Influence happens through example, conversation, and facilitation. For example, if a child is interested in cooking, I’ll provide tools, ingredients, and guidance. This doesn’t mean directing them but offering resources and support. The key is trust—trusting that they’ll make good choices when given freedom and information.”
Audience Member 4:
“My kids often refuse to eat the meals I work hard to prepare. It’s frustrating and feels unappreciated. How should I handle this?”
Dayna Martin:
“First, recognize that this struggle often stems from the way we were conditioned as children. Many of us were taught that mealtime is about respect, gratitude, or compliance. This can lead to taking it personally when kids don’t want to eat what we’ve made.
Instead, consider shifting your perspective. Ask your children for input on meal planning. You can also try offering food in a fun, non-pressured way. For example, use a muffin tin to present small portions of different snacks. Let them graze and make choices without the formality of a sit-down dinner.
It’s also important to let go of the idea that family connection must revolve around meals. My family connects in many ways—playing games, talking, or just spending time together. Mealtime doesn’t have to be the centerpiece of connection.”
Audience Member 5:
“I share custody with my ex, and my children have a hard time transitioning between households. It feels like I’m fighting against a completely different environment. How do I navigate this?”
Dayna Martin:
“Transitions between households can be challenging, but children are incredibly adaptive. The key is communication. Talk openly with your kids about the differences between homes, and approach it with compassion. Let them know it’s okay to adjust and that it’s normal to have different rules in different places.
Also, focus on being a stable, compassionate presence. Even if the other household operates differently, you can still create a safe and loving environment in your home. Kids are resilient, and as they grow, they’ll value the partnership-based approach you’ve created.”
Audience Member 6:
“My kids spend a lot of time on technology, and I worry it’s unhealthy. Should I limit it?”
Dayna Martin:
“The judgment around technology often stems from societal conditioning. If your child was deeply focused on a book or painting, you’d likely feel proud. But because they’re using a screen, it’s seen as negative.
True freedom means allowing your child to explore technology without limits while providing guidance and information. For instance, my kids and I discuss the importance of balance, like taking breaks to stretch or rest their eyes. Since they’re not limited or controlled, they can tune into their bodies and recognize when they’ve had enough.
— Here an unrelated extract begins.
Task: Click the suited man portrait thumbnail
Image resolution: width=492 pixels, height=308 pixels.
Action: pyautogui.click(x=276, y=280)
The biggest issue arises when technology is restricted or judged. Children internalize that judgment and may develop an unhealthy relationship with it. Trust your kids to find balance, and be a supportive guide rather than an enforcer.”
Closing Remarks:
“The most common fears parents have—whether about food, technology, or behavior—often stem from limiting and controlling those very things. Trust and freedom are transformative. When you let go of control, you allow your children to build a healthy, balanced relationship with everything in their lives.
Thank you all for your thoughtful questions. I hope this inspires you to trust yourself, your children, and this incredible journey of unschooling.”